EXERCISE DESCRIPTION:
In the material below, list as a numbered list every line from the one containing "You are a GUI" through the last line, including both ends. Skip blank lines and leave out the pictures.
════════════════
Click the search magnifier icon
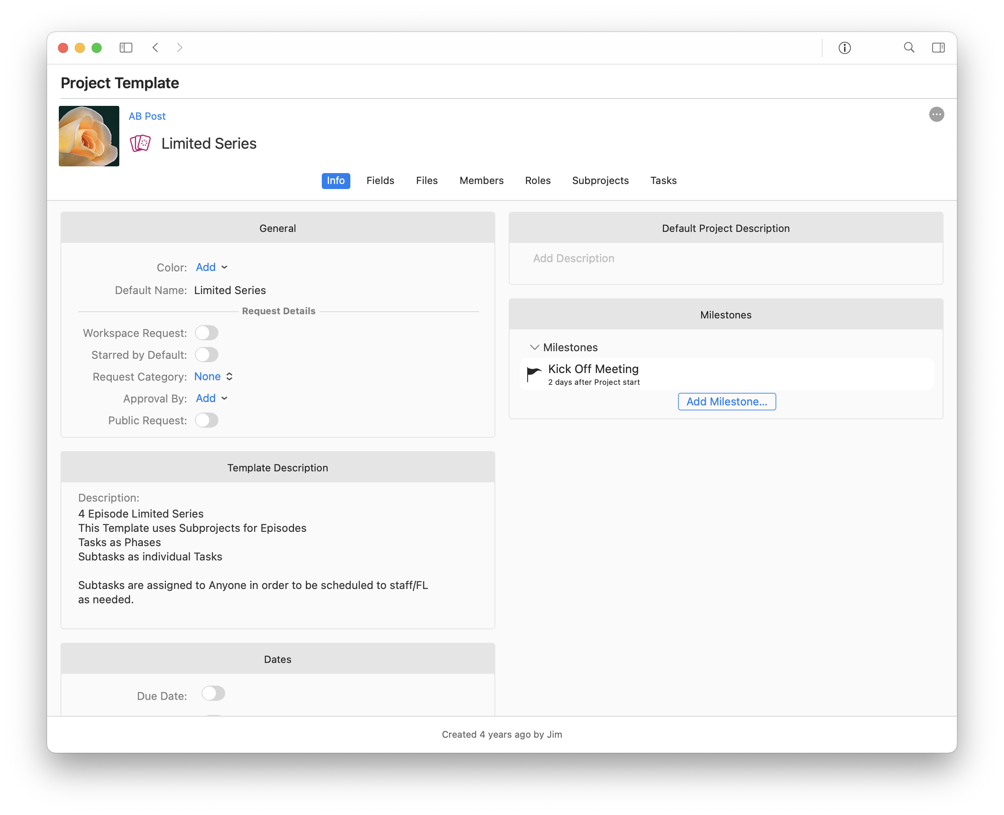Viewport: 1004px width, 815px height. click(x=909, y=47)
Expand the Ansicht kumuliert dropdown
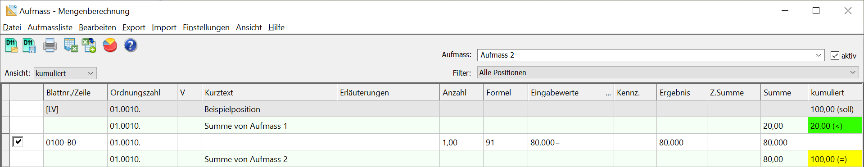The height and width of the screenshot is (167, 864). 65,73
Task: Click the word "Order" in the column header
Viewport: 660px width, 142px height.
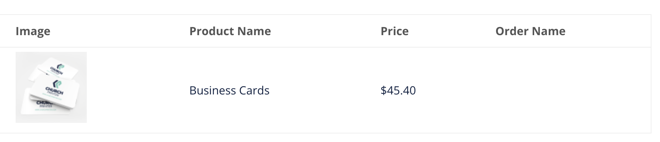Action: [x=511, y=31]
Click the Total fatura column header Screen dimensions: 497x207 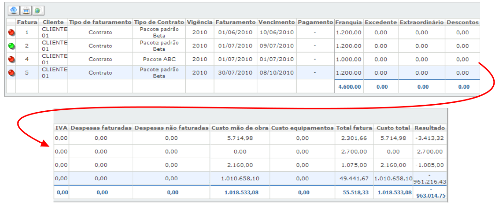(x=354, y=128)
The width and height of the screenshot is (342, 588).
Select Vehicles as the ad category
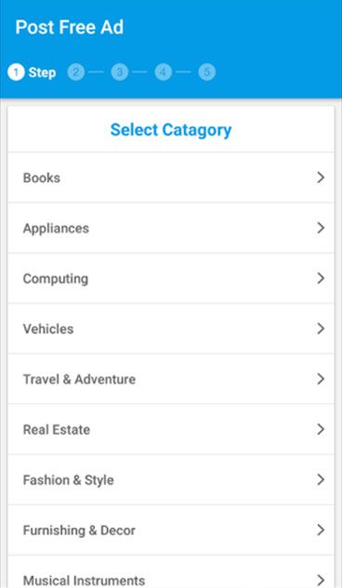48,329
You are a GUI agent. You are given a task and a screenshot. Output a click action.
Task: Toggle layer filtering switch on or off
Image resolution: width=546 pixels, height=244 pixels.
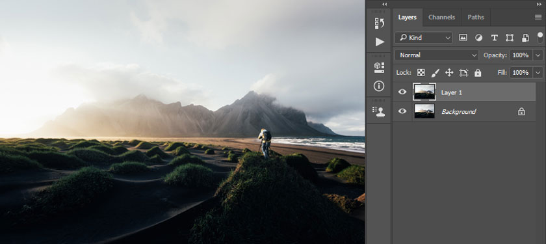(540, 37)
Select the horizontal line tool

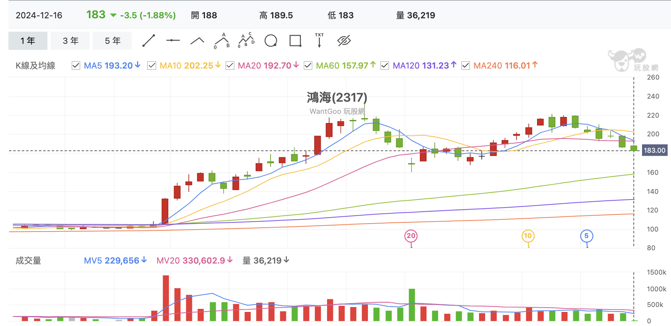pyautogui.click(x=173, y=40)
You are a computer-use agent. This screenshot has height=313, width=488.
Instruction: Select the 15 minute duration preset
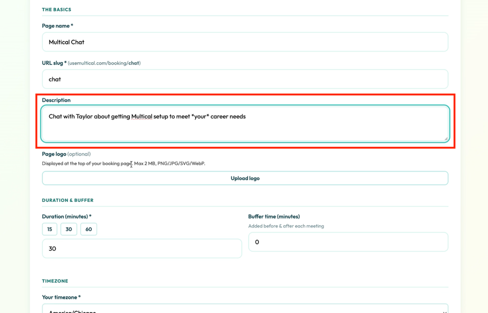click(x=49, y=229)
════════════════
REPLY TO THE TASK:
1. You are a GUI agent. You are given a task and a screenshot. Output a click action.
2. Task: Toggle layer filtering switch on or off
3. Image resolution: width=546 pixels, height=244 pixels.
4. (540, 37)
5. Select the horizontal line tool
6. pyautogui.click(x=173, y=40)
7. You are a computer-use agent. This screenshot has height=313, width=488.
8. Instruction: Select the 15 minute duration preset
9. click(x=49, y=229)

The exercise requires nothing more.